%%

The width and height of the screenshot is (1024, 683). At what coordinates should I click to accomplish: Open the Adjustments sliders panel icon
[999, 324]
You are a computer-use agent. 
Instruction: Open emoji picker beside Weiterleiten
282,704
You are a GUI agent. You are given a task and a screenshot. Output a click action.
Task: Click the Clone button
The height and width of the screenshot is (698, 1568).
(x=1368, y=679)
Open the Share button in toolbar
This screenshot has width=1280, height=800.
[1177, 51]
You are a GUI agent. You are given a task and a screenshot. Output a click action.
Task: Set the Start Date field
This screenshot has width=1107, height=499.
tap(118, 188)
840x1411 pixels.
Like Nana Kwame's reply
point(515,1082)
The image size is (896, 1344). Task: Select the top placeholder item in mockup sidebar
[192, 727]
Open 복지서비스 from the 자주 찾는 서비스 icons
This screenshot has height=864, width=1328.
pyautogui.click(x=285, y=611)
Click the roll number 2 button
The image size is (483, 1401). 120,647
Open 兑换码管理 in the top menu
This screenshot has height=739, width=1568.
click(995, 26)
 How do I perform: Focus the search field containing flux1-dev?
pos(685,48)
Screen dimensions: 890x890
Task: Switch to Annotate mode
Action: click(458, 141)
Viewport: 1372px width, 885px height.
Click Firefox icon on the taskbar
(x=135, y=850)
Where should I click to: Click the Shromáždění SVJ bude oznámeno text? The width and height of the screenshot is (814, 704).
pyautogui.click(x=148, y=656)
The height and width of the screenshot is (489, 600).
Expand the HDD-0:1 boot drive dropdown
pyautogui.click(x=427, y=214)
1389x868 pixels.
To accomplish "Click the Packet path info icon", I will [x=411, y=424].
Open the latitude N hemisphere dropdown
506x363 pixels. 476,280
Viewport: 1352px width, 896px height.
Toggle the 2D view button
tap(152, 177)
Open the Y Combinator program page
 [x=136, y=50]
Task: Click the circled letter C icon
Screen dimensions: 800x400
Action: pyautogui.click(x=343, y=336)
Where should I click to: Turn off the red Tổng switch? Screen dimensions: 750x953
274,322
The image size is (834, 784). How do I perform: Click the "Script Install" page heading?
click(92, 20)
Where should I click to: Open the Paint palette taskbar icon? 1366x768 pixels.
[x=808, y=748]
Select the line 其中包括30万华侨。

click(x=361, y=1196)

%%

WORK INSTRUCTIONS: The response is the exact set of lines from the one holding "Task: Set the Start Date field" through the last line of the material.

RESULT OF THE EXERCISE:
Task: Set the Start Date field
This screenshot has width=1107, height=499.
tap(118, 188)
840x1411 pixels.
Like Nana Kwame's reply
point(515,1082)
The image size is (896, 1344). Task: Select the top placeholder item in mockup sidebar
[192, 727]
Open 복지서비스 from the 자주 찾는 서비스 icons
This screenshot has height=864, width=1328.
pyautogui.click(x=285, y=611)
Click the roll number 2 button
The image size is (483, 1401). 120,647
Open 兑换码管理 in the top menu
This screenshot has height=739, width=1568.
click(995, 26)
 How do I perform: Focus the search field containing flux1-dev?
pos(685,48)
Screen dimensions: 890x890
Task: Switch to Annotate mode
Action: click(458, 141)
Viewport: 1372px width, 885px height.
Click Firefox icon on the taskbar
(x=135, y=850)
Where should I click to: Click the Shromáždění SVJ bude oznámeno text? The width and height of the screenshot is (814, 704).
pyautogui.click(x=148, y=656)
The height and width of the screenshot is (489, 600).
Expand the HDD-0:1 boot drive dropdown
pyautogui.click(x=427, y=214)
1389x868 pixels.
To accomplish "Click the Packet path info icon", I will [x=411, y=424].
Open the latitude N hemisphere dropdown
506x363 pixels. 476,280
Viewport: 1352px width, 896px height.
Toggle the 2D view button
tap(152, 177)
Open the Y Combinator program page
 [x=136, y=50]
Task: Click the circled letter C icon
Screen dimensions: 800x400
Action: pyautogui.click(x=343, y=336)
Where should I click to: Turn off the red Tổng switch? Screen dimensions: 750x953
274,322
The image size is (834, 784). How do I perform: Click the "Script Install" page heading?
click(92, 20)
Where should I click to: Open the Paint palette taskbar icon? 1366x768 pixels.
[x=808, y=748]
Select the line 其中包括30万华侨。

click(x=361, y=1196)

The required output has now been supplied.